Material for this exercise →
______

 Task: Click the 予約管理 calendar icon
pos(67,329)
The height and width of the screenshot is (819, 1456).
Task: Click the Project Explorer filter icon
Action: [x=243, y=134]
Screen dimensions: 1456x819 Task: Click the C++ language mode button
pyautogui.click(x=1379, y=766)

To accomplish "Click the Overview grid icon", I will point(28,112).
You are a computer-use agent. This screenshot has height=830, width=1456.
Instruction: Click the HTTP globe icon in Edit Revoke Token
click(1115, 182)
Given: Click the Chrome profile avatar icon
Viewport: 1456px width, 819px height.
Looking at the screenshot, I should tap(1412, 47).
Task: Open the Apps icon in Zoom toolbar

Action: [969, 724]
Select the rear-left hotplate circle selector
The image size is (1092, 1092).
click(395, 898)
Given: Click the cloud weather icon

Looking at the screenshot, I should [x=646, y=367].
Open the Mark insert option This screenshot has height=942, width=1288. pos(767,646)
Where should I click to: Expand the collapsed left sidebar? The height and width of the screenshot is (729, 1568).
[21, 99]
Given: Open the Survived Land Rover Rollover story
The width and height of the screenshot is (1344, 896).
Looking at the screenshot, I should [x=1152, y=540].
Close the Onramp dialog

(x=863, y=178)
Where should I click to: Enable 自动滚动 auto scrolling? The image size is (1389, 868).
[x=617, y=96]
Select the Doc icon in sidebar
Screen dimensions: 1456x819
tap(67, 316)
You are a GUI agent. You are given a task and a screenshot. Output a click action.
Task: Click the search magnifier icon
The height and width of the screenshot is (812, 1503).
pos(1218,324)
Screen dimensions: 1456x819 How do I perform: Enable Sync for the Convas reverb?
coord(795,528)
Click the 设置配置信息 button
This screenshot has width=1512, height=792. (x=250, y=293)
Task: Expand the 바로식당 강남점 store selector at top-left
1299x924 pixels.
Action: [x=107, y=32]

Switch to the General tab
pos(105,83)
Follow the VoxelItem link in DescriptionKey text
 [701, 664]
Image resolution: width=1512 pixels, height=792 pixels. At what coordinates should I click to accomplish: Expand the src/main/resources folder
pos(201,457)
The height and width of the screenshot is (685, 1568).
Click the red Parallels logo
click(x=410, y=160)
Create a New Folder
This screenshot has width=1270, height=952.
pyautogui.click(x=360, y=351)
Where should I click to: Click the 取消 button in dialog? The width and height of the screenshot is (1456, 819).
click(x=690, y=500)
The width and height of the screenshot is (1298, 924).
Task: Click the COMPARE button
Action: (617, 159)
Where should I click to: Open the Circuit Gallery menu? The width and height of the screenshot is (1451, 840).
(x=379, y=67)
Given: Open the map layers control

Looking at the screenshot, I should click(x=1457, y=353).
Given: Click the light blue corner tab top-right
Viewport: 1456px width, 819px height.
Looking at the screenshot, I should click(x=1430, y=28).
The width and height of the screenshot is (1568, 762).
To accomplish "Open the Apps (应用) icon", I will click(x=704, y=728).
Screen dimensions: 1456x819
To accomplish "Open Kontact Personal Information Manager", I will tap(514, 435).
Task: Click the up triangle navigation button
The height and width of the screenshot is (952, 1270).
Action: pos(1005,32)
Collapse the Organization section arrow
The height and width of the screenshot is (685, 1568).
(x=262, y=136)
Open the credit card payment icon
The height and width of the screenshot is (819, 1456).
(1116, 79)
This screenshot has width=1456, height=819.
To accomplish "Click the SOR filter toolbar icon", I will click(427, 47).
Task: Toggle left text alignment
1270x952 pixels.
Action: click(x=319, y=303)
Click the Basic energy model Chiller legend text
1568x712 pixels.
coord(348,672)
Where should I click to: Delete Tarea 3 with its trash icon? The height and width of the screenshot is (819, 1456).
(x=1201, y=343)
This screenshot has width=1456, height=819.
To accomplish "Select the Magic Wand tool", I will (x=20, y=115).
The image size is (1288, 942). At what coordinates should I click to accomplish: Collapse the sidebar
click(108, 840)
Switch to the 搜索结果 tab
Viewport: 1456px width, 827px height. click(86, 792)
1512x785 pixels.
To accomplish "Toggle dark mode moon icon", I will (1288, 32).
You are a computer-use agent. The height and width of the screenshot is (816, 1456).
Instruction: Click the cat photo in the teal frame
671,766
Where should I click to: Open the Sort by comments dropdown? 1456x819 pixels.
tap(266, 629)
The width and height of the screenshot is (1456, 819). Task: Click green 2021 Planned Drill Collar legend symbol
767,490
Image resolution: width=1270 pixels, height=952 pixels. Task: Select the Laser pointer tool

______

Your objective → From the entries, report every line in which the string "computer" occurs.

Exercise output →
You are a computer-use agent. This screenshot has height=830, width=1456.
You are a computer-use agent. The height and width of the screenshot is (816, 1456).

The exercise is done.